> _TO DO_
Could you convert the lines starting at "Where should I" and ending at "click(x=479, y=468)" into a numbered list, skipping any blank lines and omitting the pictures?

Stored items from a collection
===
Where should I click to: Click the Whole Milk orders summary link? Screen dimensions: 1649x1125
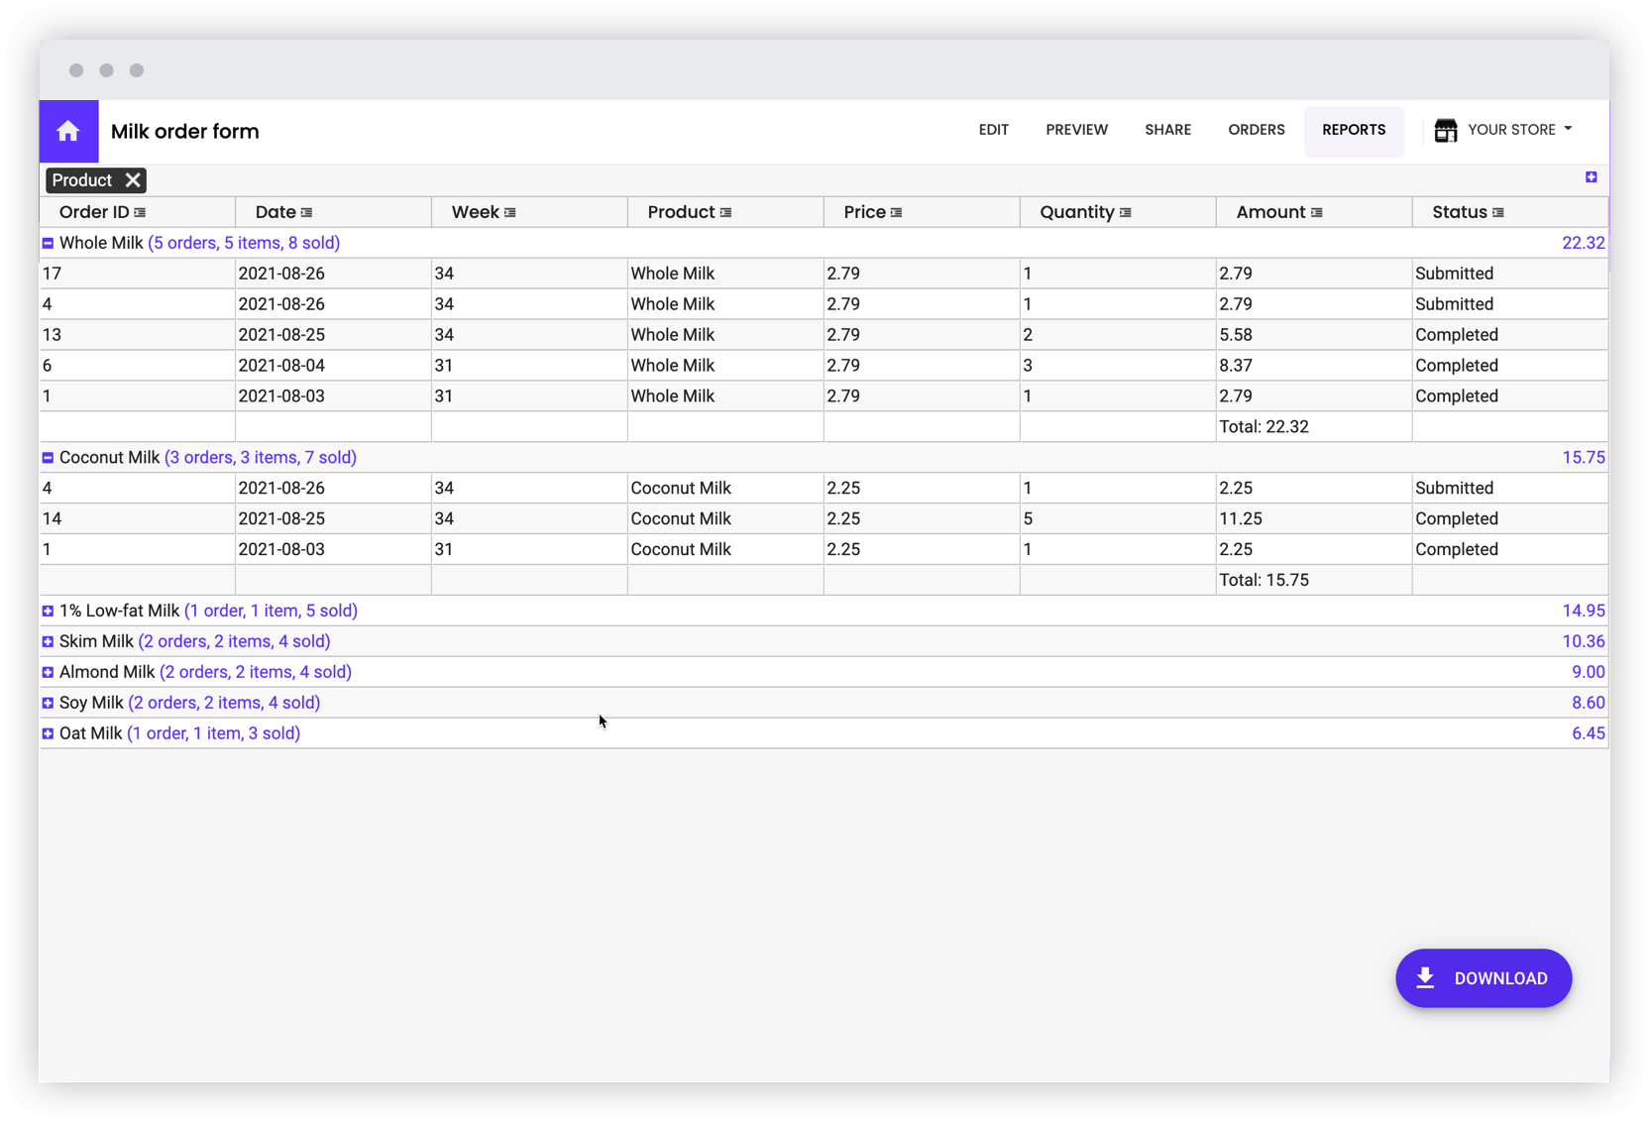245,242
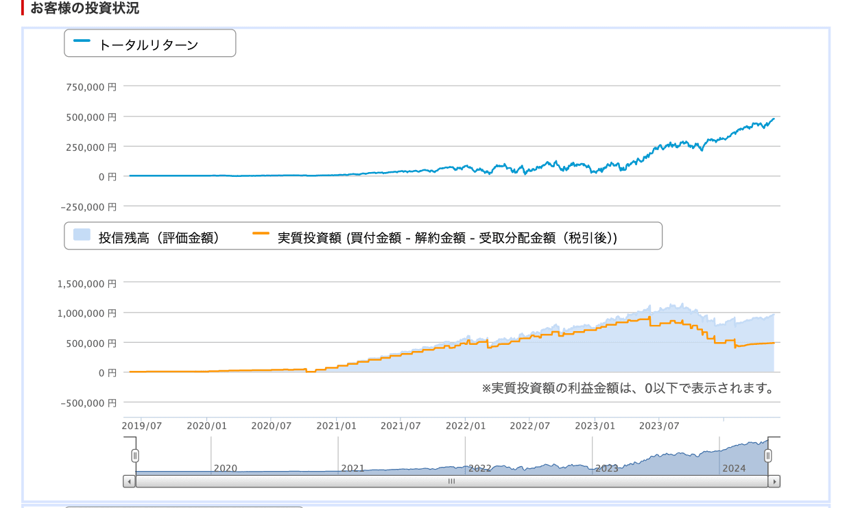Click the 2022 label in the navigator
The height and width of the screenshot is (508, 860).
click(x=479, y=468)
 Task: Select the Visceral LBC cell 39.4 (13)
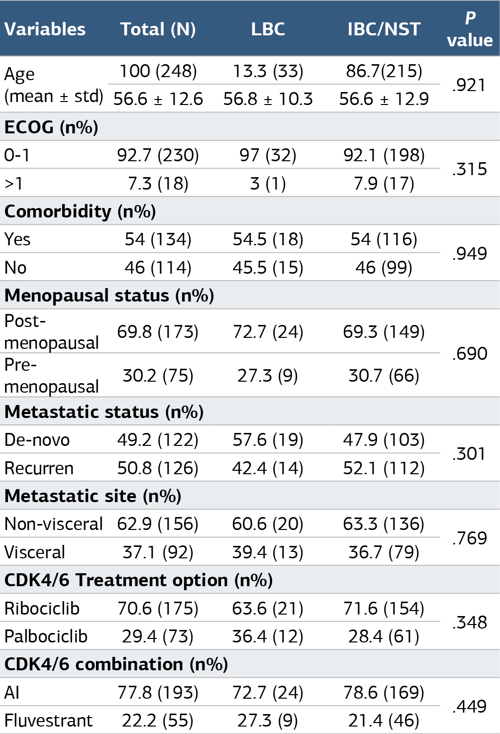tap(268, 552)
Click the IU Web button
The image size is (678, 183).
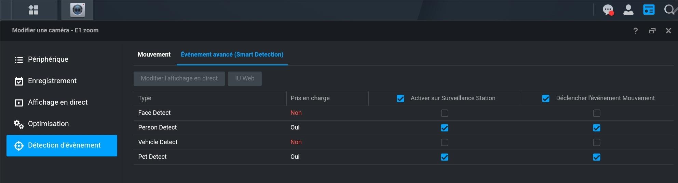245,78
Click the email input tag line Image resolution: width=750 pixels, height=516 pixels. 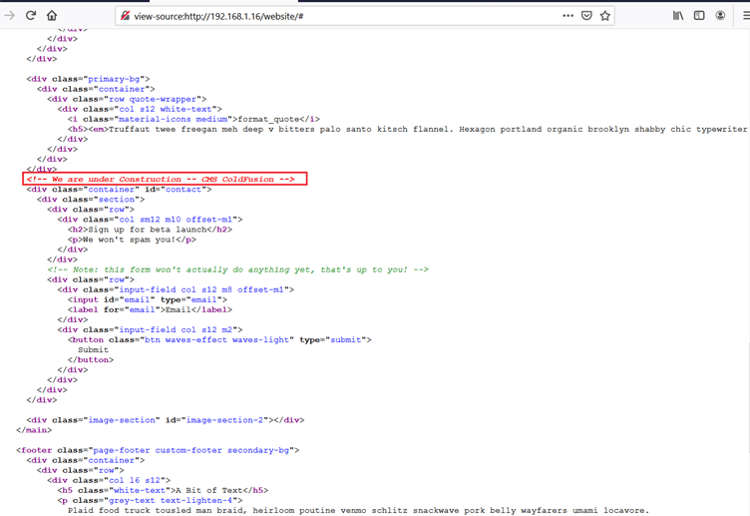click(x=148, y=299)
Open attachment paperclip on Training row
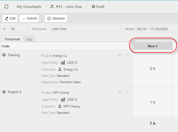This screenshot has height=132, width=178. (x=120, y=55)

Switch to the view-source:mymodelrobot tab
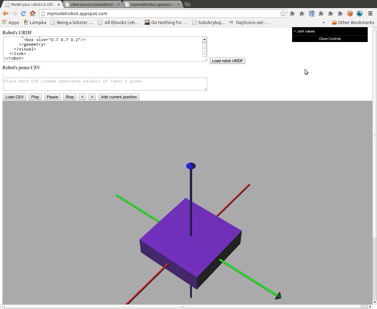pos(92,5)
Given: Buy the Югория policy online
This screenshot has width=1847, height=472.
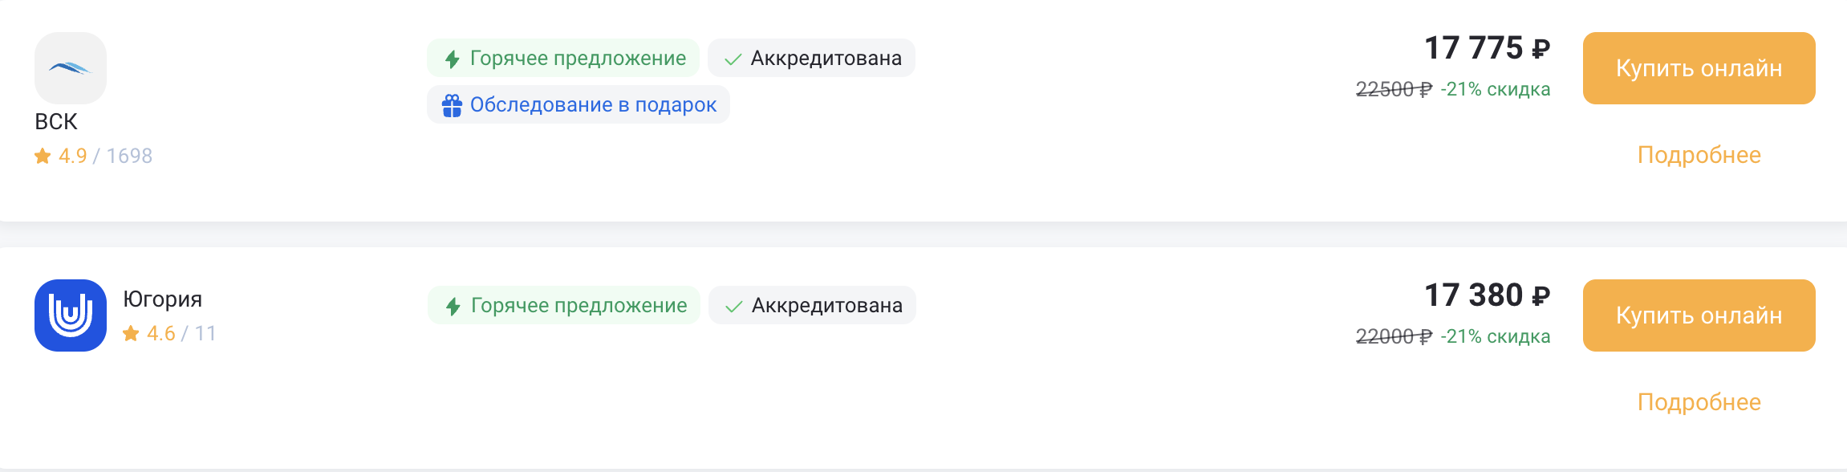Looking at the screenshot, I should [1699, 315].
===
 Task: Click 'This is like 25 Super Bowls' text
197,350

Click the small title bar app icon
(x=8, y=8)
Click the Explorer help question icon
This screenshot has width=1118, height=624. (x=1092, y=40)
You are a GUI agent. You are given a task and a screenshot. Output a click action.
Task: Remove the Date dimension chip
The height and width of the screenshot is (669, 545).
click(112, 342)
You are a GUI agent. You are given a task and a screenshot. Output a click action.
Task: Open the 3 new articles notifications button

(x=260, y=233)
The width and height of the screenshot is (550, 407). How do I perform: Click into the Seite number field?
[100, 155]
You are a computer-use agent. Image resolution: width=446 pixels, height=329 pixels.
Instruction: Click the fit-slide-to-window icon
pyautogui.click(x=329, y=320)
===
> _RESULT OF THE EXERCISE_
1. Where should I click to: Click the Whole Milk orders summary link? Screen dimensions: 1649x1125
2. 245,242
3. Click the 2022 label in the navigator
4. The height and width of the screenshot is (508, 860).
5. click(x=479, y=468)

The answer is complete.